4 DISCUSSION
The present study showed significant effect of PPM on long-term mortality and death from heart failure in patients undergoing bioprosthetic MVR for MR. Previous studies have also reported negative impact of PPM on long-term outcomes after MVR.4-11 Lam et al. reported that PPM in the mitral position was associated with recurrence of heart failure and late mortality.6 In their cohort, postoperative PPM occurred more frequently in bioprosthetic MVR than in mechanical MVR (57% vs. 23%, p< .001).6 However, their study included both MS and MR, which may have different impact from PPM. A study by LEE et al. have shown that PPM after MVR in patients with rheumatic MS had no influence on late clinical outcomes.13
Aziz et al. reported negative effect of PPM on long-term outcomes in patients receiving a bioprosthetic mitral valve.10However, along with other previously reported studies, reference EOA was used to define PPM. 6,8,10,11 There are three different techniques for calculating EOA: the use of reference EOA, continuity equation, and the PHT method.14 Reference EOA is a reference value provided by the manufacturer. This may not necessarily represent the actual EOA considering the different hemodynamics for each patient. The continuity equation method requires complex measurements on echocardiography, in which the measured values could vary among the examiners and may not be reproducible. Although measurements are influenced by chronotropic conditions and atrioventricular compliance,15 PHT method is the simplest and most reproducible method to calculate EOA.16,17
Magne et al. reported that moderate or severe PPM patients received prosthesis smaller than 27mm.7 However, our study suggested that the size of the mitral prosthesis was not necessarily associated with incidence of PPM. In the present study, 13 of the PPM patients (38.2%) received prosthesis larger than 29mm.

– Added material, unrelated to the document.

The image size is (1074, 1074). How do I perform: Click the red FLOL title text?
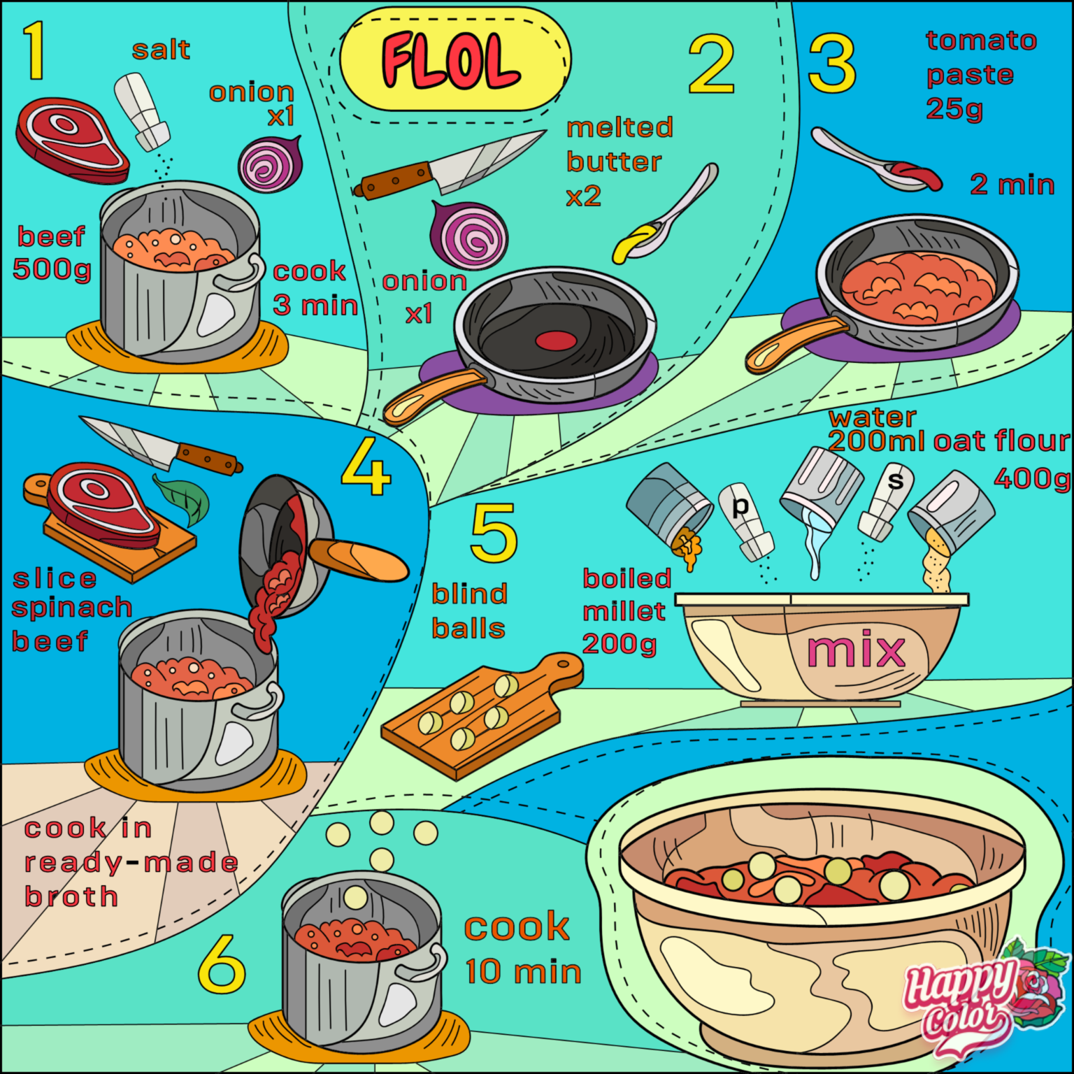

This may be explained by our postoperative echocardiography data which showed significantly larger LA and LV diastolic diameters in the PPM group compared to the non-PPM group. Given that LV contractility was the same between the two groups, increase in LV dimension may have led to increase in the transmitral blood volume resulting in prolonged PHT, thus showing PPM in the same size mitral prosthesis.18
PPM in the mitral position has been suggested to cause abnormally high residual transvalvular pressure gradients. This may lead to increase LA and pulmonary arterial pressures, subsequently resulting in heart failure.7 Further, mitral PPM has been reported to be an independent risk factor for persistence of pulmonary hypertension after MVR.15 Although our study showed no significant differences in pulmonary arterial pressures (PPM: 27 ± 9 mmHg, non-PPM: 26 ± 10 mmHg, p = .69), transvalvular peak pressure gradients (PPM: 17.2 ± 8.5 mmHg, non-PPM: 14.8 ± 6.7 mmHg, p = .11) and mean pressure gradients (PPM: 6.3 ± 3.4 mmHg, non-PPM: 5.5 ± 2.9 mmHg,p = .18) between the two groups, this may be due to the timing of the echocardiography. Postoperative echocardiography in the present study was performed approximately a week after the operation in which the patients were mostly at rest in the hospital. Previous study has shown that the mean transvalvular pressure gradient increased from 5 ± 2 to 8 ± 3 mmHg after exercise in patients with a prosthetic mitral valve. Further, the pulmonary artery systolic pressure increased with exercise from 28 ± 8 to 39 ± 15 mmHg.19 Physical activity in most patients usually increases after discharge, thus the effect of insufficient EOAI on transvalvular pressure gradient and pulmonary artery systolic pressure may be influenced more at long term after surgery. Given that PPM was the predictor of heart failure and overall late death in our study, it may be important to follow-up PPM patients closely, to monitor the changes in the LA and pulmonary artery systolic pressure.